## Aim of the exercise
Convert the listing below into a numbered list, one line per item, leaving out the blank lines.

## Listed entries
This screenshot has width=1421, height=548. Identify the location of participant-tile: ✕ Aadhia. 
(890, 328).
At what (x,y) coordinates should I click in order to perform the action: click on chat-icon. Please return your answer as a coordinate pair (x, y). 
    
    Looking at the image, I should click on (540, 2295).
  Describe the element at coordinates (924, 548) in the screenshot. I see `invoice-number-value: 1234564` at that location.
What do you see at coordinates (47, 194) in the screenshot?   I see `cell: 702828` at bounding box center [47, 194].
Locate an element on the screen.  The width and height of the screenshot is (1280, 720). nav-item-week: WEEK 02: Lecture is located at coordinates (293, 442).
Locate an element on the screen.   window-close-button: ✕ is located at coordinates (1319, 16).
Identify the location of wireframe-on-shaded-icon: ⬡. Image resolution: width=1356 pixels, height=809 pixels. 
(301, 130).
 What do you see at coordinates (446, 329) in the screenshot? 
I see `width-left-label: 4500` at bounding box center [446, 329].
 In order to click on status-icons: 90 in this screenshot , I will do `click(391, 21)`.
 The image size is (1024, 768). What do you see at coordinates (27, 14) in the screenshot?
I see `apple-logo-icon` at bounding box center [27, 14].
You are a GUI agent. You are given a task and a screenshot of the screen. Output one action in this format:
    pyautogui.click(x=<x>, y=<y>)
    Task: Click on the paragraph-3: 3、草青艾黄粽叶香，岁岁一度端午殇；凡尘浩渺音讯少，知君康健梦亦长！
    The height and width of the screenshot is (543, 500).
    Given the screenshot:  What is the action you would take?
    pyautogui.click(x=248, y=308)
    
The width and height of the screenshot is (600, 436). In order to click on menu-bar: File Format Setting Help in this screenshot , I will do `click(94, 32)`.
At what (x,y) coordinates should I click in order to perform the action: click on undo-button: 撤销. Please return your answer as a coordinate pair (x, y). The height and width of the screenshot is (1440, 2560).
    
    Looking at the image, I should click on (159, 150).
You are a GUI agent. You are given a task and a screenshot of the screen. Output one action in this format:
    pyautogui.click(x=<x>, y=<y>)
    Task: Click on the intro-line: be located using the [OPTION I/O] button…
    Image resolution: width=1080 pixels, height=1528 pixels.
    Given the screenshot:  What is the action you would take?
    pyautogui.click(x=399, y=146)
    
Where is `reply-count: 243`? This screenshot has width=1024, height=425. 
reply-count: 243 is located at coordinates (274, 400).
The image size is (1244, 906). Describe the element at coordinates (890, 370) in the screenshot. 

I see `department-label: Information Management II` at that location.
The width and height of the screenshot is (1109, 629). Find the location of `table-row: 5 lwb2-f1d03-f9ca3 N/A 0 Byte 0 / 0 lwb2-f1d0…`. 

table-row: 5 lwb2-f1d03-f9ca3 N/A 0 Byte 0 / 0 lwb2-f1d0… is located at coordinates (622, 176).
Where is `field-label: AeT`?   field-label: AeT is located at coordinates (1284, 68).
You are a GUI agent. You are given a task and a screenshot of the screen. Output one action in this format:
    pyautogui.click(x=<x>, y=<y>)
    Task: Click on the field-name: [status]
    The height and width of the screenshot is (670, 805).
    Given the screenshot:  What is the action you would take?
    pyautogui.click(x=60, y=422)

## Written answer
1. This screenshot has width=1421, height=548. Identify the location of participant-tile: ✕ Aadhia. 
2. (890, 328).
3. At what (x,y) coordinates should I click in order to perform the action: click on chat-icon. Please return your answer as a coordinate pair (x, y). 
4.     Looking at the image, I should click on (540, 2295).
5.   Describe the element at coordinates (924, 548) in the screenshot. I see `invoice-number-value: 1234564` at that location.
6. What do you see at coordinates (47, 194) in the screenshot?   I see `cell: 702828` at bounding box center [47, 194].
7. Locate an element on the screen.  The width and height of the screenshot is (1280, 720). nav-item-week: WEEK 02: Lecture is located at coordinates (293, 442).
8. Locate an element on the screen.   window-close-button: ✕ is located at coordinates (1319, 16).
9. Identify the location of wireframe-on-shaded-icon: ⬡. Image resolution: width=1356 pixels, height=809 pixels. 
10. (301, 130).
11.  What do you see at coordinates (446, 329) in the screenshot? 
12. I see `width-left-label: 4500` at bounding box center [446, 329].
13.  In order to click on status-icons: 90 in this screenshot , I will do `click(391, 21)`.
14.  The image size is (1024, 768). What do you see at coordinates (27, 14) in the screenshot?
15. I see `apple-logo-icon` at bounding box center [27, 14].
16. You are a GUI agent. You are given a task and a screenshot of the screen. Output one action in this format:
17.     pyautogui.click(x=<x>, y=<y>)
18.     Task: Click on the paragraph-3: 3、草青艾黄粽叶香，岁岁一度端午殇；凡尘浩渺音讯少，知君康健梦亦长！
19.     The height and width of the screenshot is (543, 500).
20.     Given the screenshot:  What is the action you would take?
21.     pyautogui.click(x=248, y=308)
22. The width and height of the screenshot is (600, 436). In order to click on menu-bar: File Format Setting Help in this screenshot , I will do `click(94, 32)`.
23. At what (x,y) coordinates should I click in order to perform the action: click on undo-button: 撤销. Please return your answer as a coordinate pair (x, y). The height and width of the screenshot is (1440, 2560).
24.     Looking at the image, I should click on (159, 150).
25. You are a GUI agent. You are given a task and a screenshot of the screen. Output one action in this format:
26.     pyautogui.click(x=<x>, y=<y>)
27.     Task: Click on the intro-line: be located using the [OPTION I/O] button…
28.     Image resolution: width=1080 pixels, height=1528 pixels.
29.     Given the screenshot:  What is the action you would take?
30.     pyautogui.click(x=399, y=146)
31. Where is `reply-count: 243`? This screenshot has width=1024, height=425. 
32. reply-count: 243 is located at coordinates (274, 400).
33. The image size is (1244, 906). Describe the element at coordinates (890, 370) in the screenshot. 
34. I see `department-label: Information Management II` at that location.
35. The width and height of the screenshot is (1109, 629). Find the location of `table-row: 5 lwb2-f1d03-f9ca3 N/A 0 Byte 0 / 0 lwb2-f1d0…`. 
36. table-row: 5 lwb2-f1d03-f9ca3 N/A 0 Byte 0 / 0 lwb2-f1d0… is located at coordinates (622, 176).
37. Where is `field-label: AeT`?   field-label: AeT is located at coordinates (1284, 68).
38. You are a GUI agent. You are given a task and a screenshot of the screen. Output one action in this format:
39.     pyautogui.click(x=<x>, y=<y>)
40.     Task: Click on the field-name: [status]
41.     The height and width of the screenshot is (670, 805).
42.     Given the screenshot:  What is the action you would take?
43.     pyautogui.click(x=60, y=422)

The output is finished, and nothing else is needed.